In [1]:
import warnings
warnings.filterwarnings('ignore')

import pandas as pd
import numpy as np
from sklearn.preprocessing import LabelEncoder
from sklearn.model_selection import StratifiedKFold
from sklearn.tree import DecisionTreeClassifier
from sklearn.ensemble import RandomForestClassifier
from sklearn.ensemble import GradientBoostingClassifier

## Helper Functions

In [3]:
def encode(df):
    """
    Uses LabelEncoder to encode disrecete values
    """
    for column in df.columns:
        if df[column].dtype == type(object):
            le = LabelEncoder()
            df[column] = le.fit_transform(df[column])

In [4]:
def oversample(data_f):
    """
    Oversamples the highly contested races
    """
    df_contested = data_f[df.TIGHT_RACE == True].reset_index(drop=True)
    df_not_contested = data_f[df.TIGHT_RACE == False].reset_index(drop=True)
    sample = np.random.choice(range(df_contested.shape[0]), size=df_not_contested.shape[0], replace=True)
    df_contested_bootstrapped = df_contested.iloc[sample].reset_index(drop=True)
    frames = [df_not_contested, df_contested_bootstrapped]
    df_new = pd.concat(frames)
    return df_new

## Datasets

- **r100** : 100% of precincts reporting
- **r5**: 5% of precincts reporting
- **_3**: 3 strata
- **_6**: 6 strata

In [5]:
# 100 % reporting
r100_3 = pd.read_csv("../full_data/final.csv")
r100_6 = pd.read_csv("../full_data/full_final.csv")

# 90 % reporting
r90_3 = pd.read_csv("../partial_data/90/90_reporting.csv")
r90_6 = pd.read_csv("../partial_data/90/90_reporting_6.csv")

# 75 % reporting
r75_3 = pd.read_csv("../partial_data/75/75_reporting.csv")
r75_6 = pd.read_csv("../partial_data/75/75_reporting_6.csv")

# 50 % reporting
r50_3 = pd.read_csv("../partial_data/50/50_reporting.csv")
r50_6 = pd.read_csv("../partial_data/50/50_reporting_6.csv")

# 25 % reporting
r25_3 = pd.read_csv("../partial_data/25/25_reporting.csv")
r25_6 = pd.read_csv("../partial_data/25/25_reporting_6.csv")

# 15 % reporting
r15_3 = pd.read_csv("../partial_data/15/15_reporting.csv")
r15_6 = pd.read_csv("../partial_data/15/15_reporting_6.csv")

# 10 % reporting
r10_3 = pd.read_csv("../partial_data/10/10_reporting.csv")
r10_6 = pd.read_csv("../partial_data/10/10_reporting_6.csv")

# 5 % reporting
r5_3 = pd.read_csv("../partial_data/5/5_reporting.csv")
r5_6 = pd.read_csv("../partial_data/5/5_reporting_6.csv")

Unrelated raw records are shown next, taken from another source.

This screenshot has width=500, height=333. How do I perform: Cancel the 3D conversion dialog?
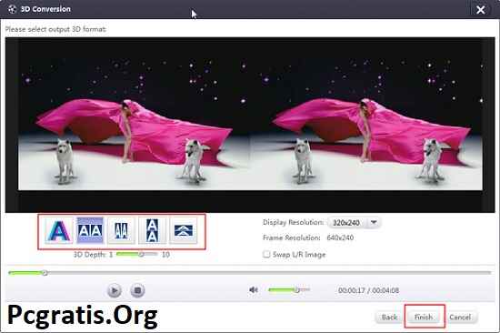(460, 317)
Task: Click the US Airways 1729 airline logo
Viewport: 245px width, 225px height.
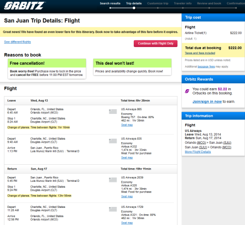Action: pos(113,209)
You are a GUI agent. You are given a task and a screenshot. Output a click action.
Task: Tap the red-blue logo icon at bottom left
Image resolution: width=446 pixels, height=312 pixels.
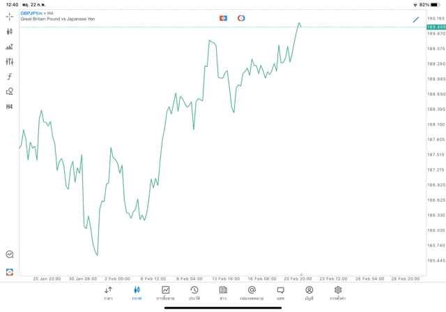[x=9, y=272]
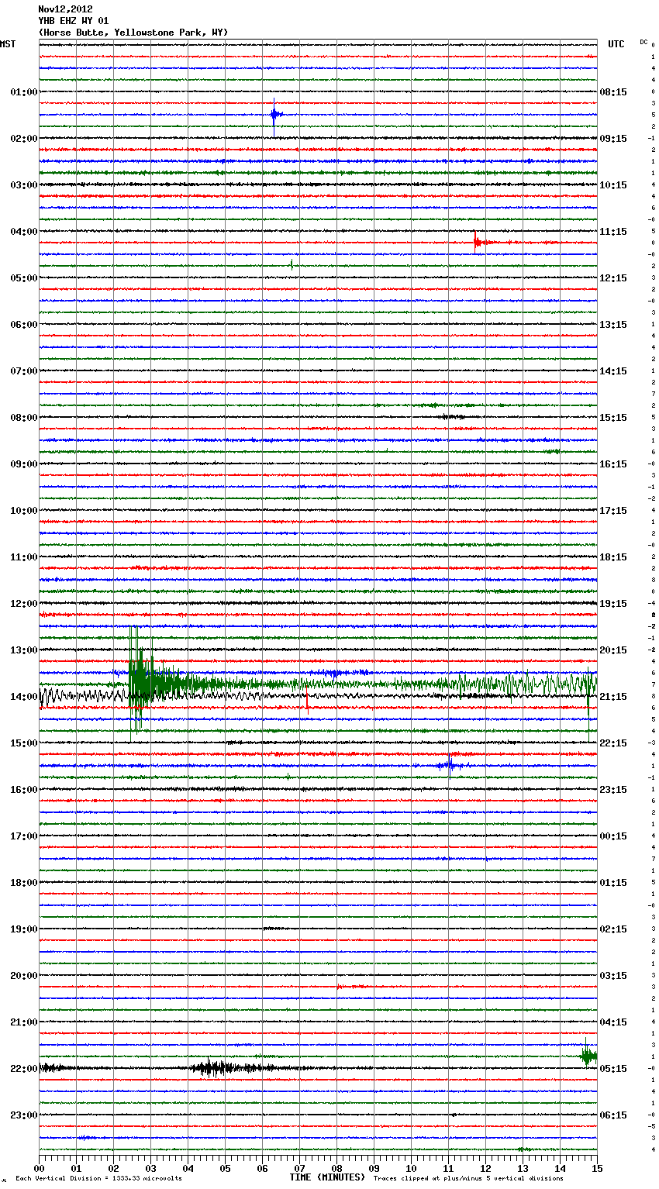Select the 14:00 MST time label

[23, 697]
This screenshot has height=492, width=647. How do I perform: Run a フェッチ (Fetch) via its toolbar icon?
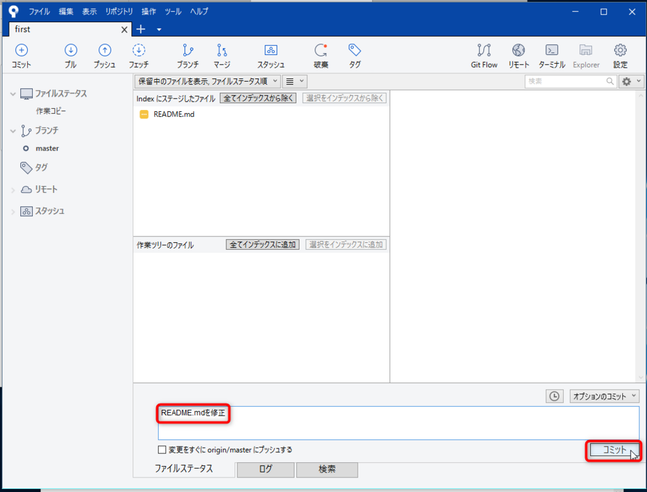(138, 55)
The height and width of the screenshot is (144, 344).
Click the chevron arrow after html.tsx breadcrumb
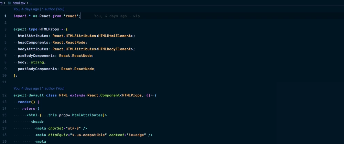(x=27, y=2)
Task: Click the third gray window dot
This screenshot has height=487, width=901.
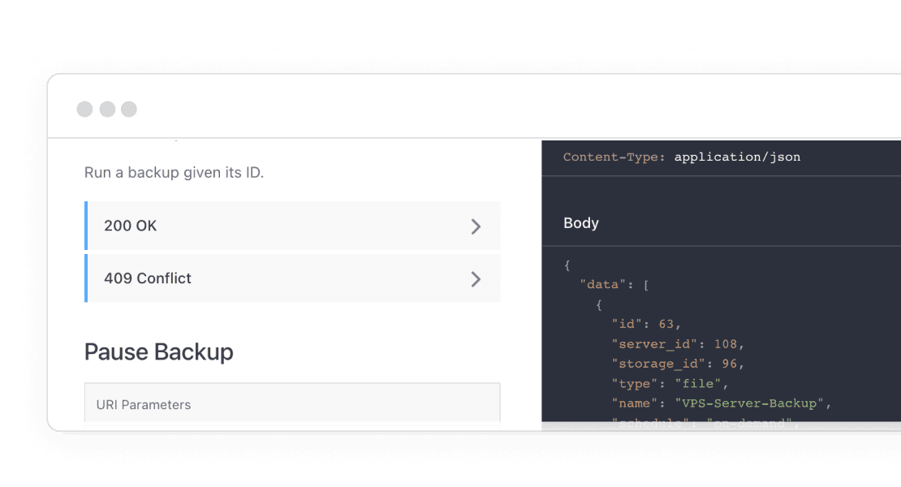Action: pos(129,110)
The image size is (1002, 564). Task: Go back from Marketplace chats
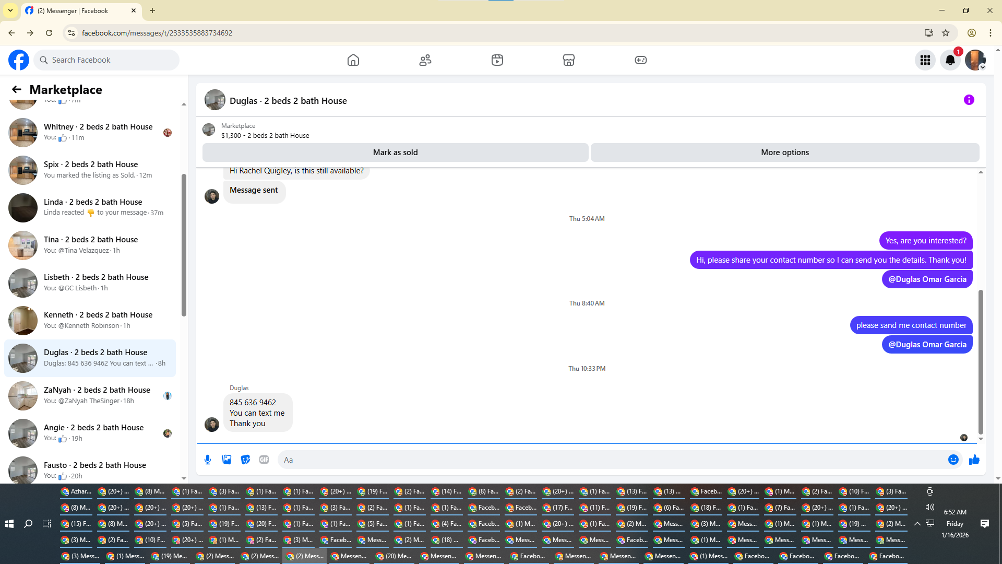click(17, 89)
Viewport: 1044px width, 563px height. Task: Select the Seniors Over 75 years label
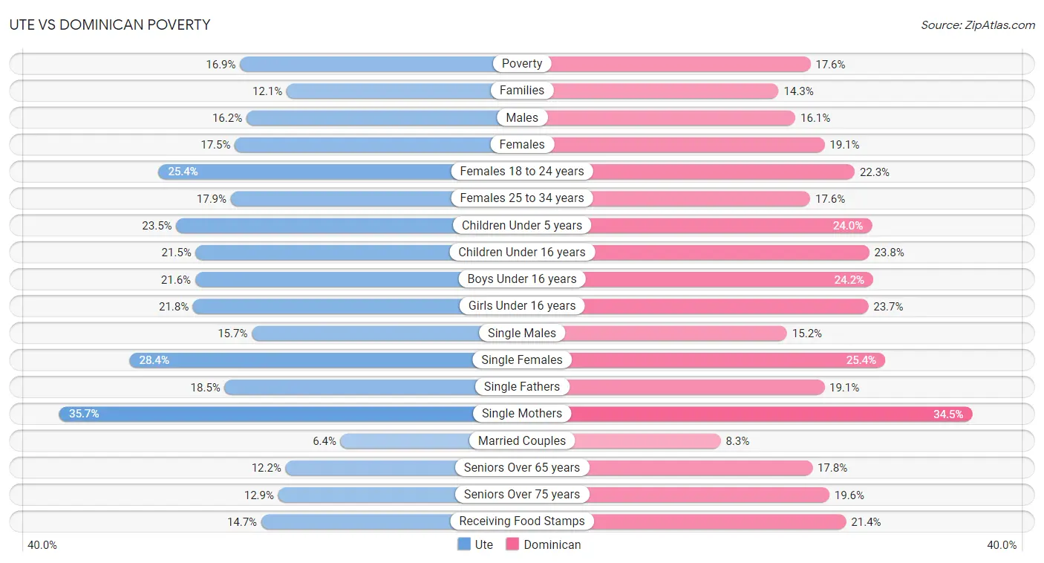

Encode all of the data frames

In [8]:
data_frames = [r100_3, r100_6, r90_3, r90_6, r75_3, r75_6, r50_3, r50_6, 
               r25_3, r25_6, r15_3, r15_6, r10_3, r10_6, r5_3, r5_6]

for d in data_frames:
    d = encode(d)

Initialize StratifiedKFold's to be set to 5 spilts

In [10]:
skf = StratifiedKFold(n_splits=5)

# Decision Tree

### Six Strata

In [None]:
X_kf = r100_6.drop(columns=['TIGHT_RACE'])
y_kf = df.TIGHT_RACE

X_ = df.drop(columns=['WINNER'])
y_ = df.WINNER